In den beiden Anlassfällen, in welchen der VwGH dem EuGH zwei Fragen zur Vorabentscheidung vorgelegt hatte, sowie in weiteren ähnlichen Fällen wurden die Verfahren ausgesetzt, d.h., mit der Entscheidung bis zur Erlassung des Urteils des EuGH zugewartet. Nach Erlassung dieses Urteils hob der VwGH die in den beiden Anlass- sowie in weiteren Fällen bei ihm angefochtenen Erkenntnisse des BVwG auf, weshalb das BVwG jeweils eine neue Entscheidung zu treffen hatte. Dies führte – jedenfalls in den mir bekannten Fällen – bisher ohne weitere Prüfung oder Verhandlung zur Zuerkennung des Status der Asylberechtigten. Der VwGH hat in den beiden Anlassfällen insbesondere klargestellt: „Es ist nicht erforderlich zu prüfen, ob die Asylwerberin eine ‚verinnerlichte westliche Orientierung‘ aufweist, weil es angesichts dessen, dass im Herkunftsstaat eine Situation gegeben ist, die in ihrer Gesamtheit Frauen zwingt, dort ein Leben führen zu müssen, das mit der Menschenwürde unvereinbar ist, darauf nicht ankommt.“
In Reaktion auf das Urteil wurde vielfach die Sorge geäußert, das Urteil könnte dazu führen, dass Österreich letztlich alle verfolgten und entrechteten frauen aufnehmen muss. Schlagwörter der Debatte waren Verlust der Steuerung von Migration und Überforderung der Aufnahme Gesellschaften. das Urteil gehe zu weit. halten sie diese Aussicht für realistisch, die sorge für berechtigt?
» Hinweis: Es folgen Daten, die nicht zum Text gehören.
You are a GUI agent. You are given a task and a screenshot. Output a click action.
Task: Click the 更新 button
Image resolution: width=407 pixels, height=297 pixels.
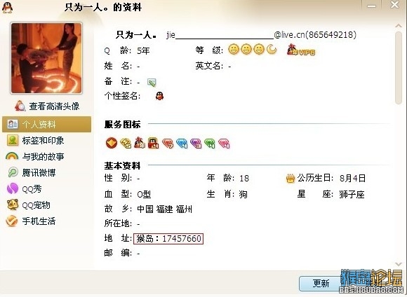(321, 283)

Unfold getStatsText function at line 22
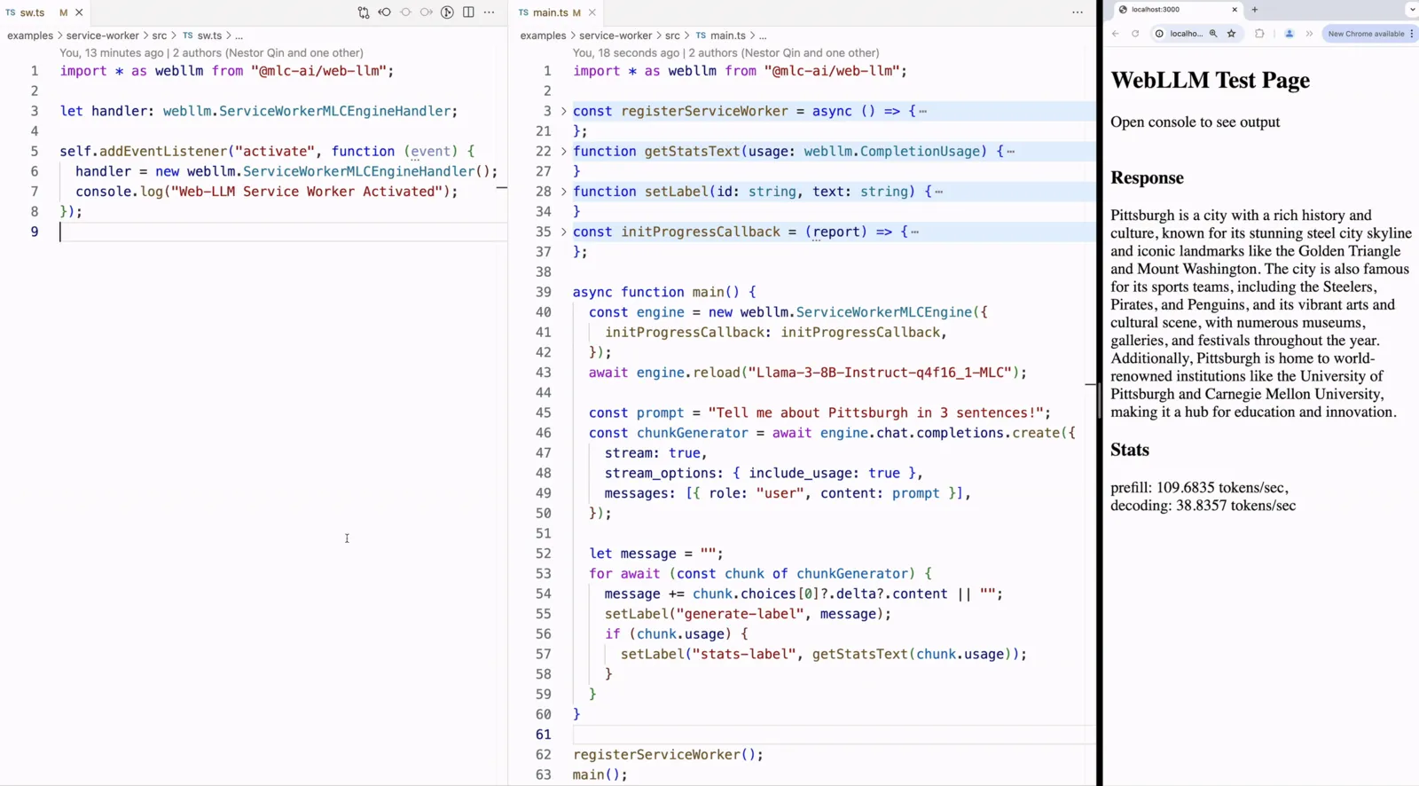[563, 151]
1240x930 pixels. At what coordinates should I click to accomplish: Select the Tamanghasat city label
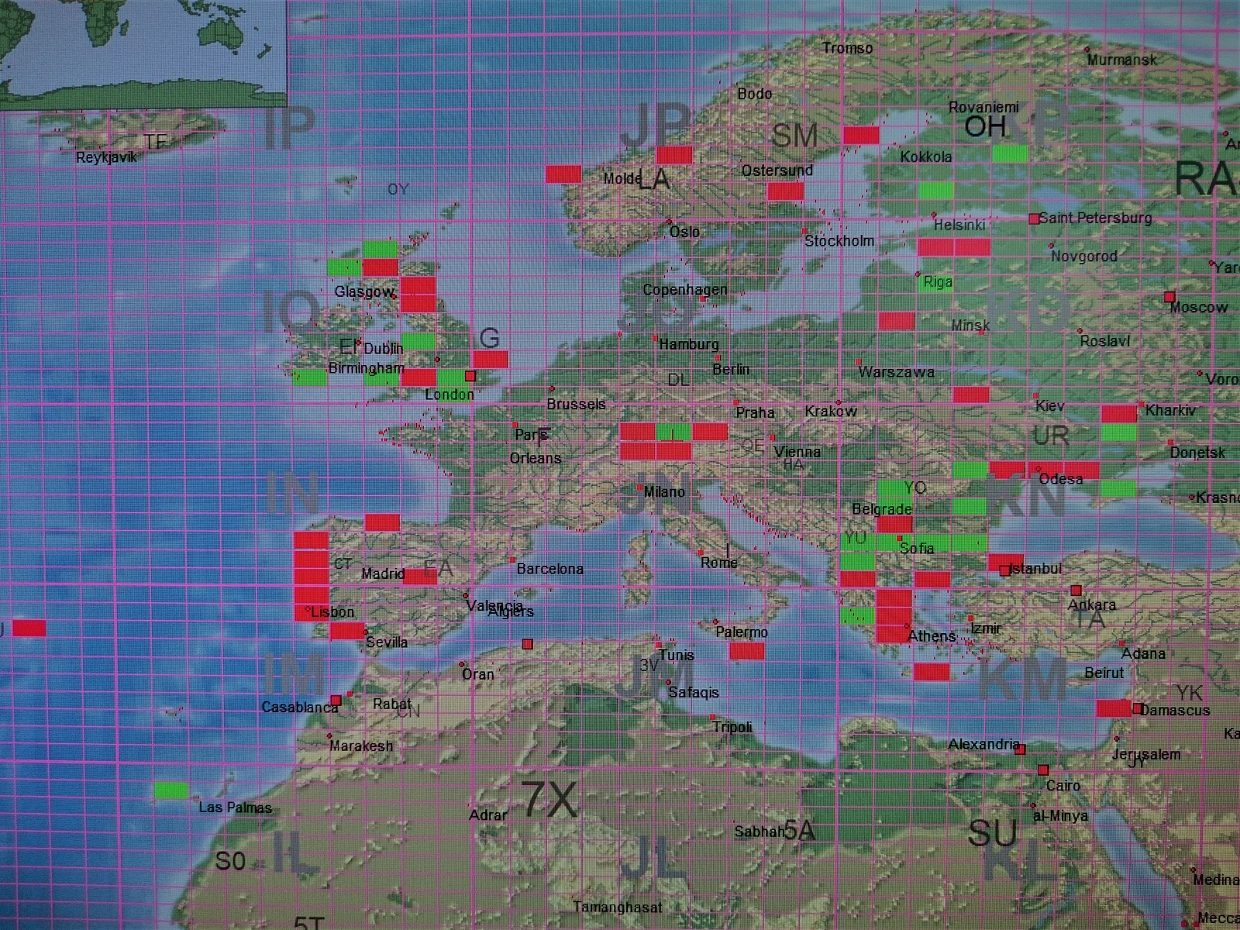(617, 907)
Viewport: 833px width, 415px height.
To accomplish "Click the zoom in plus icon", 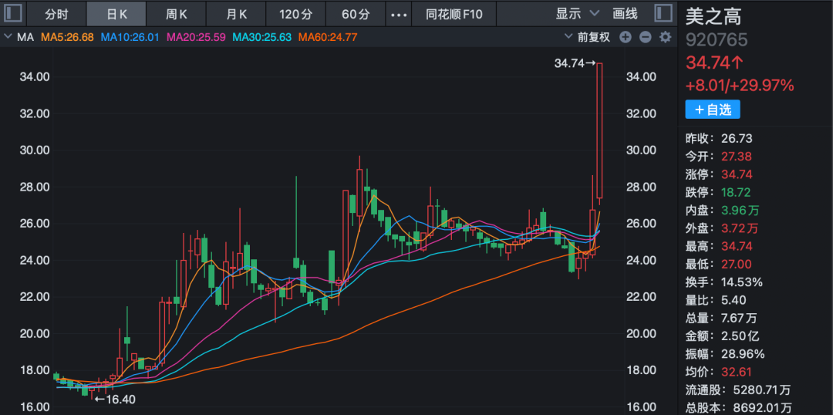I will pos(626,37).
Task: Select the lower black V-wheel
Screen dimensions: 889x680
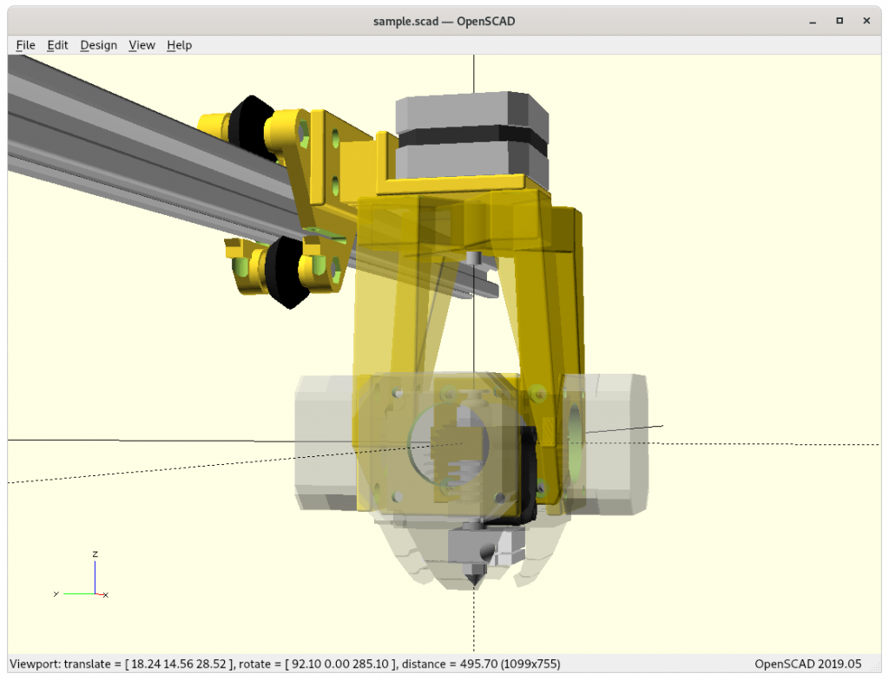Action: pos(287,272)
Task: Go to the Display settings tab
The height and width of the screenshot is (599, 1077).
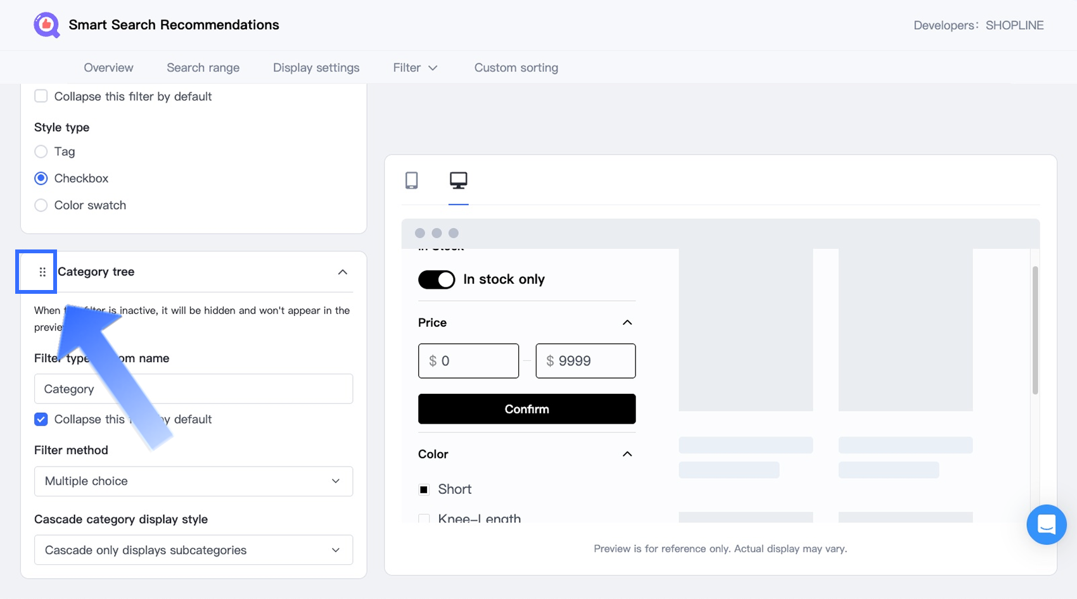Action: 316,68
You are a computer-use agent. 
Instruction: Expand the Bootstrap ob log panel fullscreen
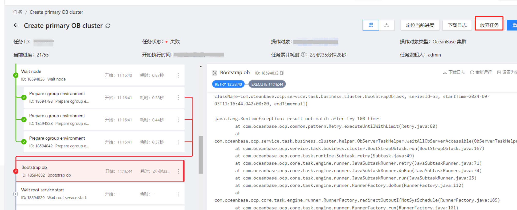pos(215,73)
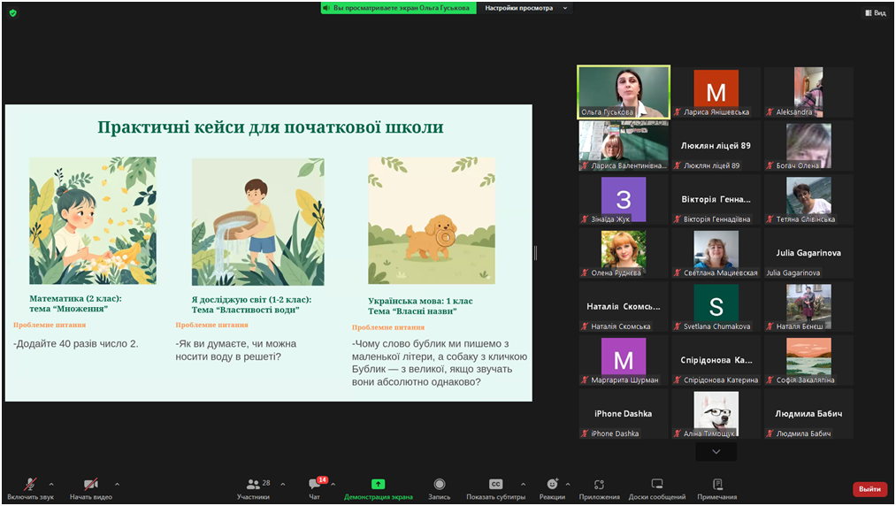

Ich halte diese Szenarien für konstruiert. Im Diskurs nach Erlassung des Urteils des EuGH kamen alle möglichen „Expert*innen“ zu Wort, aber keine betroffene Frau und auch nicht meine Kollegin und ich, die sie im Verfahren vor dem EuGH vertreten hatten. Nicht die existenzielle Bedrohung von Frauen wurde als bedenklich bezeichnet, sondern deren Schutz. Ich halte das für unwürdig. Mitten im sicheren und reichen Europa den gefährdetsten Frauen der Welt ihren Schutzanspruch und ihr Recht auf Familienleben verwehren zu wollen, um rechten Wähler*innen zu gefallen, ist schäbig und zeigt einmal mehr, dass das von so vielen politischen Entscheidungsträger*innen behauptete Anliegen des Schutzes von Frauen und Kindern völlig unglaubwürdig ist.
Frauen hatten aufgrund ihres verfassungsgesetzlich gewährleisteten Rechts auf Achtung ihres Familienlebens schon bisher die Möglichkeit, nach der Zuerkennung von Schutz – der betreffend Afghanistan in der einen oder anderen Form ohnehin wahrscheinlich war – ihren Ehemann und ihre Kinder nach Österreich zu holen und sie damit in Sicherheit zu bringen. Die Vorstellung, dass nun alle Frauen aus Afghanistan, die dort nicht einmal alleine außer Haus gehen dürfen, plötzlich selbständig die gefährliche Flucht nach Europa antreten, ist realitätsfremd. Das war schon vor dem Urteil des EuGH so und wird es – bedauerlicherweise – auch danach sein. Den meisten Frauen ist es schlicht nicht möglich, Afghanistan zu verlassen.